About this task :: Every line below that holds the string "computer" must be copied.

Material shown ::

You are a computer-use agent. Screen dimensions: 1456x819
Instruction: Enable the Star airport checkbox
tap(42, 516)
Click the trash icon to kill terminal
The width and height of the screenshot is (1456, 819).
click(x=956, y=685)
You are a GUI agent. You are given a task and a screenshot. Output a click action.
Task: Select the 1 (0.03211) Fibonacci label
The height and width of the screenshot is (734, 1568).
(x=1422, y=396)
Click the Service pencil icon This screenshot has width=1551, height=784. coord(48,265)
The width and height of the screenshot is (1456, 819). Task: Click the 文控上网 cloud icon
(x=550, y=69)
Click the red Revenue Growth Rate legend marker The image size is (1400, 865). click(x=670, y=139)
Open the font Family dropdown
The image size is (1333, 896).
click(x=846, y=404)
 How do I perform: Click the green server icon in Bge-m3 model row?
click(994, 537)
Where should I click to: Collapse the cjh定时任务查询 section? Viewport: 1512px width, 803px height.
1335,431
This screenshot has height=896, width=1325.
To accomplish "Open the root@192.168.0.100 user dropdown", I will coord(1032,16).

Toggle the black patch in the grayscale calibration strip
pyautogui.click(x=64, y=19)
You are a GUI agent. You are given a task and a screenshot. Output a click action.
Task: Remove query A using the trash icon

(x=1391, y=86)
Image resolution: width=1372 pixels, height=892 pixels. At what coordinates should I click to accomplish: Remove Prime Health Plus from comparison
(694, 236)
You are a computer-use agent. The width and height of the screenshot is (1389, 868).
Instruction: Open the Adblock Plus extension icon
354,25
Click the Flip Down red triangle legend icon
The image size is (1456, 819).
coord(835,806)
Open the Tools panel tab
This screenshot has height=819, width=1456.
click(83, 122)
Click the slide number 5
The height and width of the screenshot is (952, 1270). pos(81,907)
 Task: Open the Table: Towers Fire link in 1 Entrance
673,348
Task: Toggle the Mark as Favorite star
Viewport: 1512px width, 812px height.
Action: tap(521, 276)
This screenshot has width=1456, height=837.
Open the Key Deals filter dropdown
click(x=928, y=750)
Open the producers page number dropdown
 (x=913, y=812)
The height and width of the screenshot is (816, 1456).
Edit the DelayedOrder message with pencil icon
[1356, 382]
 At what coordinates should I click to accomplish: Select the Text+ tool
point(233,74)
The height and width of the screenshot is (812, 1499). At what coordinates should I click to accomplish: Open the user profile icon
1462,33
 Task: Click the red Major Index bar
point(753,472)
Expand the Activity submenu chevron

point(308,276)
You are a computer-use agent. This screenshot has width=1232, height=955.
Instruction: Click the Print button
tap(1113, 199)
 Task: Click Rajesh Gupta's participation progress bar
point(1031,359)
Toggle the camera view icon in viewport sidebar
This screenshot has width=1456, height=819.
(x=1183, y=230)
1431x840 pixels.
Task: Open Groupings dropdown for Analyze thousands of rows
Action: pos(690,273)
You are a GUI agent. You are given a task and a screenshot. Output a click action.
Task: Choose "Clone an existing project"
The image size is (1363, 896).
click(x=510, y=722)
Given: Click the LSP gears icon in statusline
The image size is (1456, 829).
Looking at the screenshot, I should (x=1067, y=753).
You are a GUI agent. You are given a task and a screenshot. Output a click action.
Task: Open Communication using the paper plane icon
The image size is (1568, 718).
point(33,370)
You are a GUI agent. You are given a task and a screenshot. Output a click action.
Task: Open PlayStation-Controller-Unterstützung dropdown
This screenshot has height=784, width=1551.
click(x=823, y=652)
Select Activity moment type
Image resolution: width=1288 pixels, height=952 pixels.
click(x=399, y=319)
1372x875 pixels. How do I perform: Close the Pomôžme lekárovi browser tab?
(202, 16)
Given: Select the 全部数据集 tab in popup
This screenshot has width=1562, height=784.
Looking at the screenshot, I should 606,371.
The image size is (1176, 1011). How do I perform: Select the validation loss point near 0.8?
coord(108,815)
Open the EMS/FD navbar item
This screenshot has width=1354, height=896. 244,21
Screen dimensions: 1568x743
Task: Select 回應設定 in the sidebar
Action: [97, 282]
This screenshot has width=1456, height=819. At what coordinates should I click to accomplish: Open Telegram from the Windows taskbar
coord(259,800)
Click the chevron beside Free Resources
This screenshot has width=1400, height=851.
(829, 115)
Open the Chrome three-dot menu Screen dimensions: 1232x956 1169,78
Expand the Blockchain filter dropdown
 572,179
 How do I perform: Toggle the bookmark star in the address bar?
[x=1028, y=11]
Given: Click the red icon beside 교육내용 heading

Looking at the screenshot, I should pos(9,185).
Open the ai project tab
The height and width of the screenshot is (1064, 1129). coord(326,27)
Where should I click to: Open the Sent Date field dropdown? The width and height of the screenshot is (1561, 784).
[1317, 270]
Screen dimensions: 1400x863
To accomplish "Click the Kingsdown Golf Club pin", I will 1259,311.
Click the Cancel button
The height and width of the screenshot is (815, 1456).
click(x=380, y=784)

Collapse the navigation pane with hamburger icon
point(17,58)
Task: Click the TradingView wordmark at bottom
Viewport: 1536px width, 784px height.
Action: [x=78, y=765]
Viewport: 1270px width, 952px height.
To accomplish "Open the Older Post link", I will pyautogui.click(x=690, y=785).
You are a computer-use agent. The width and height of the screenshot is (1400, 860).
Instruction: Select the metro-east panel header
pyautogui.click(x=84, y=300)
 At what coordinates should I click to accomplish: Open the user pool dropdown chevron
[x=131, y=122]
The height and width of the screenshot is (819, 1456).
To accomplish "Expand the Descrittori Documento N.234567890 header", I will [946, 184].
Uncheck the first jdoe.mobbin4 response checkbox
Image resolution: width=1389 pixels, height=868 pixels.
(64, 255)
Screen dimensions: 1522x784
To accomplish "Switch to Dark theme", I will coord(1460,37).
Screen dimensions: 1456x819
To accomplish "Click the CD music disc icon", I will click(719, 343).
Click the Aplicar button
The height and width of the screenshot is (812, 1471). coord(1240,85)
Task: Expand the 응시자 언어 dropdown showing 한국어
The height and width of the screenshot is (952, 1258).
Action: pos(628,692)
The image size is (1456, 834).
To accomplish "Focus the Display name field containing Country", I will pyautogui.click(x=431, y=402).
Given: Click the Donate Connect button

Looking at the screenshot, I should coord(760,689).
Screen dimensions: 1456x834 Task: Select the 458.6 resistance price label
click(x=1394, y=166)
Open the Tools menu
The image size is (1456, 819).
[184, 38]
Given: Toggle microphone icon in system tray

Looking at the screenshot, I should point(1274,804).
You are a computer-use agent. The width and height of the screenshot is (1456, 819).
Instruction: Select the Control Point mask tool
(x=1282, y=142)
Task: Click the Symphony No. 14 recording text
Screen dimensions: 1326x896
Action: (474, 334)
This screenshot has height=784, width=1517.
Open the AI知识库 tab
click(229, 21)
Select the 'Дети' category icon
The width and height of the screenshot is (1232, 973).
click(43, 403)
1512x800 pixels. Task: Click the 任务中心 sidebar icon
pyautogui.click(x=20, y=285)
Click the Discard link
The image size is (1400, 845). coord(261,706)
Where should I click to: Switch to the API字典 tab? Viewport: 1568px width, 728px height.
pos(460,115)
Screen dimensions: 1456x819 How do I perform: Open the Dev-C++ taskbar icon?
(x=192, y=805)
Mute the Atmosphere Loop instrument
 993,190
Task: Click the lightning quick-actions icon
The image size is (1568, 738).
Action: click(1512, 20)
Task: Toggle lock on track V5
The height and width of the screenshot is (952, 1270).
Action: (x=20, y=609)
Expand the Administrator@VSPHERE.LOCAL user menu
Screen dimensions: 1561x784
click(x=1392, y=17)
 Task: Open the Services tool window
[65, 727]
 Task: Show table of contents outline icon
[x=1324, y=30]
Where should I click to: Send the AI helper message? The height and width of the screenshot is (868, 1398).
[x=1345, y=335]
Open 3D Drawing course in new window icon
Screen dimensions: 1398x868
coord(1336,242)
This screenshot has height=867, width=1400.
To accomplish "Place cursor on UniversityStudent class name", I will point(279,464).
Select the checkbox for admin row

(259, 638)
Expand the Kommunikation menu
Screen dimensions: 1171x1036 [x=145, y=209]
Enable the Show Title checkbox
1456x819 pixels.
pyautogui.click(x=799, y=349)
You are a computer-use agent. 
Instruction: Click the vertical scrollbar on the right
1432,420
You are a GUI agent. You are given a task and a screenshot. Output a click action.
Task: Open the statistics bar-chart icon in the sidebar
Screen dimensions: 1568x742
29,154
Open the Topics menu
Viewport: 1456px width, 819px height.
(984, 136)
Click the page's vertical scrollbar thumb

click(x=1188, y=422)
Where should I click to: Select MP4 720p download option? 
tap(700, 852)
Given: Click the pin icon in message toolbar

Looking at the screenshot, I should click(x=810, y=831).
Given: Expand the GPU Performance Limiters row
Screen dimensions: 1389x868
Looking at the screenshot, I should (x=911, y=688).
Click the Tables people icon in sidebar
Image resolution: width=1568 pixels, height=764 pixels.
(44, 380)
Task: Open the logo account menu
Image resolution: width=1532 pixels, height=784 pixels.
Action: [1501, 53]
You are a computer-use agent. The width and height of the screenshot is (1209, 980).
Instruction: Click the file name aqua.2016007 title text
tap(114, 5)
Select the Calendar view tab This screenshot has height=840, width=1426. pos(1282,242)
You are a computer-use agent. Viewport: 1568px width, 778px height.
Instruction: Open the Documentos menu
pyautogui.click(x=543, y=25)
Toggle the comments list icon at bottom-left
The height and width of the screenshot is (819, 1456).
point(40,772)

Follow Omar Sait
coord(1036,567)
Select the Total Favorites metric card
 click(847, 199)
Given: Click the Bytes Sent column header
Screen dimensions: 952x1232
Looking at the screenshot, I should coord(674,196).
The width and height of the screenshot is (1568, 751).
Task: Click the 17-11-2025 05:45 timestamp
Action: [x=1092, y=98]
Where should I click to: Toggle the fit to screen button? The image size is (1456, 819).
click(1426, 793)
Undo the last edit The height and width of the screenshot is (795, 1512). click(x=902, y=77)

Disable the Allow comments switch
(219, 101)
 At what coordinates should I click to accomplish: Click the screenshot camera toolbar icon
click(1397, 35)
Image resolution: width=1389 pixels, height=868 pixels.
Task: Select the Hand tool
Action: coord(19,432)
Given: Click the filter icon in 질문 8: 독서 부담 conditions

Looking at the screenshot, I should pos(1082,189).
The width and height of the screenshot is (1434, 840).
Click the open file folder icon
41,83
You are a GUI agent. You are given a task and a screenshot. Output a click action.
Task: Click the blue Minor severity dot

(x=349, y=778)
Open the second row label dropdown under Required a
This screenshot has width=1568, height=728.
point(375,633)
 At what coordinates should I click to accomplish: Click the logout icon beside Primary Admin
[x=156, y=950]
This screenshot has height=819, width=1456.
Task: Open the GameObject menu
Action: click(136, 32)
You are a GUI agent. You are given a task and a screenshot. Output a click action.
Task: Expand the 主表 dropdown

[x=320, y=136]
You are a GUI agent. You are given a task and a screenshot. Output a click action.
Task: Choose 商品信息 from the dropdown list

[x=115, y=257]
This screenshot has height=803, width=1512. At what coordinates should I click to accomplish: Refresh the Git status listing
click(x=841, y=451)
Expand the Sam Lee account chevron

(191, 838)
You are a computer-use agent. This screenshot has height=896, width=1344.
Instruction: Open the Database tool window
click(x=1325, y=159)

Output of the exercise ::
You are a computer-use agent. Screen dimensions: 1456x819
You are a computer-use agent. The width and height of the screenshot is (1389, 868).
You are a computer-use agent. This screenshot has width=1232, height=955.
You are a computer-use agent. The width and height of the screenshot is (1400, 860).
You are a computer-use agent. The width and height of the screenshot is (1456, 819).
You are a computer-use agent. 
You are a computer-use agent. The width and height of the screenshot is (1209, 980).
You are a computer-use agent. Viewport: 1568px width, 778px height.
You are a computer-use agent. This screenshot has height=896, width=1344.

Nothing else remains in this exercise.